Task to carry out => Would you please copy each line of the listing that mentions "agent"?

───── Records supplied ─────

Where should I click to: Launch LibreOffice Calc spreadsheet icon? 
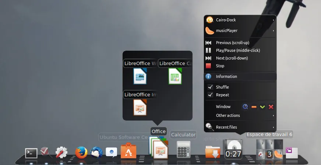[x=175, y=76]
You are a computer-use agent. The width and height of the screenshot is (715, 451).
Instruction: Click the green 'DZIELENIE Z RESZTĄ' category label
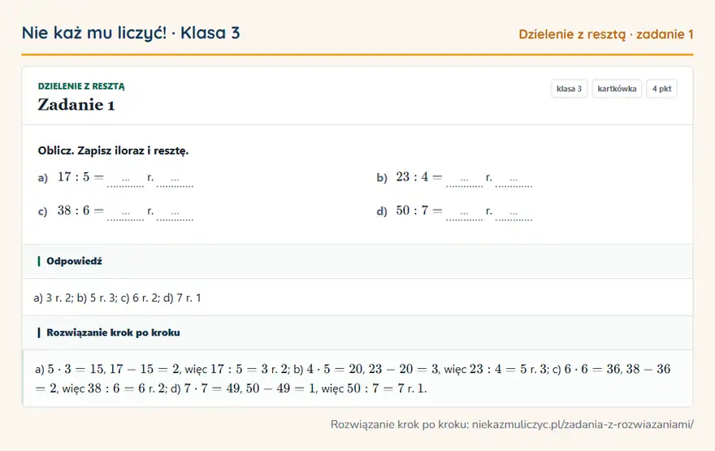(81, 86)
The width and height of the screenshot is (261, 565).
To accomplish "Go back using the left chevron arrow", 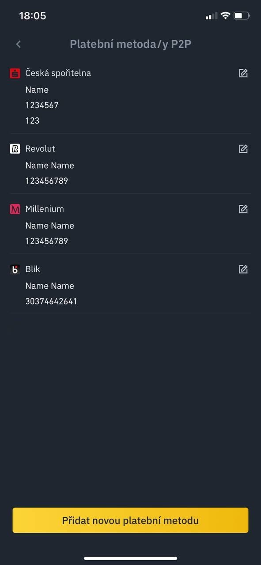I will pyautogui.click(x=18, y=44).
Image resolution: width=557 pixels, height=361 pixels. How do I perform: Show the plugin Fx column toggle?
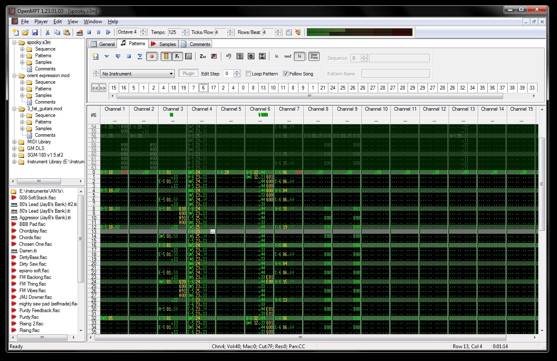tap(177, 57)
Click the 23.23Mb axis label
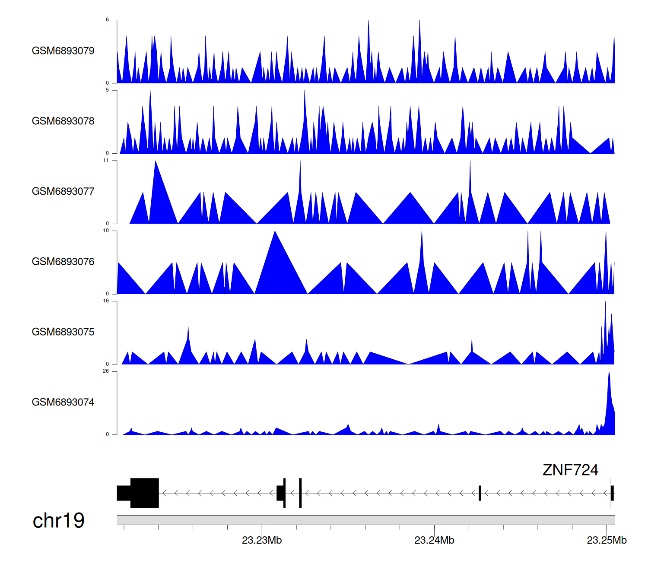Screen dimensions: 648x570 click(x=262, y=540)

─────
───── Records supplied ─────

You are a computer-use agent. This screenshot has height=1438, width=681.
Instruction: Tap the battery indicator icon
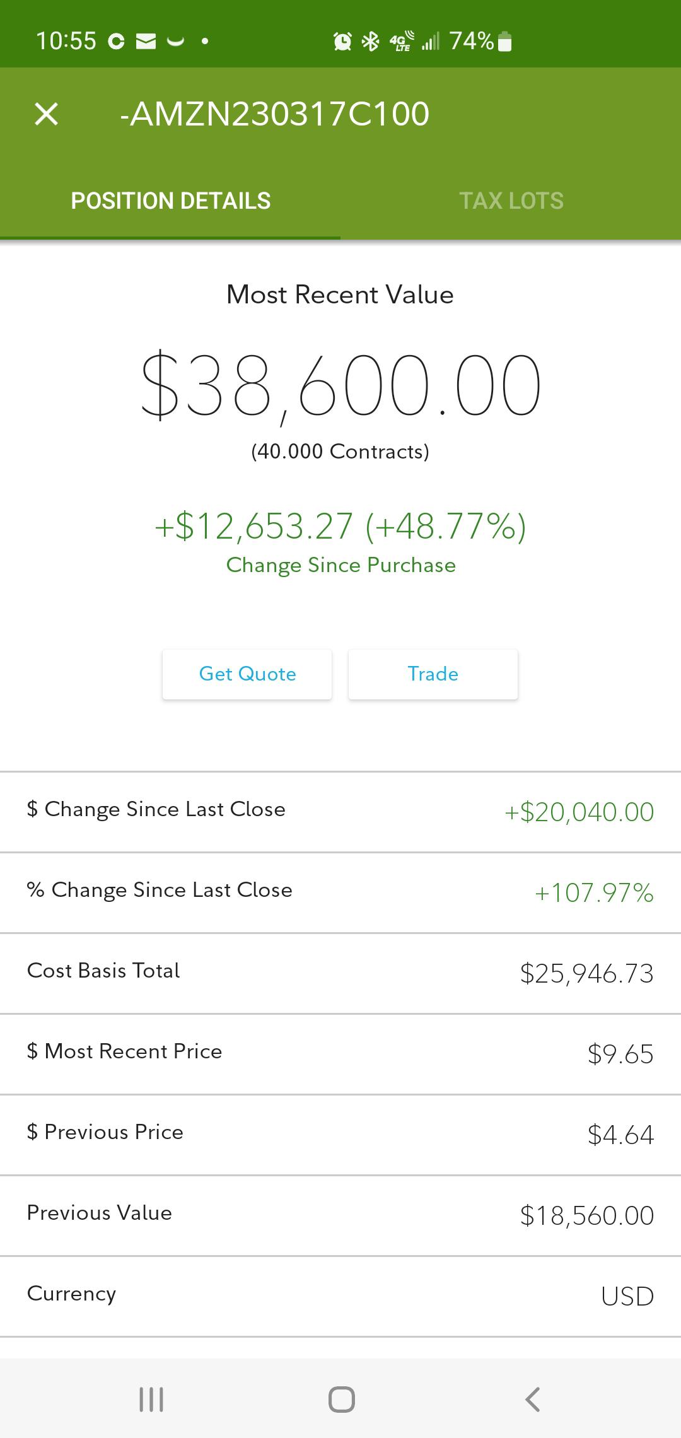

─────

Your response =>
You are a computer-use agent. The width and height of the screenshot is (715, 451).
You are a computer-use agent. This screenshot has height=1438, width=681.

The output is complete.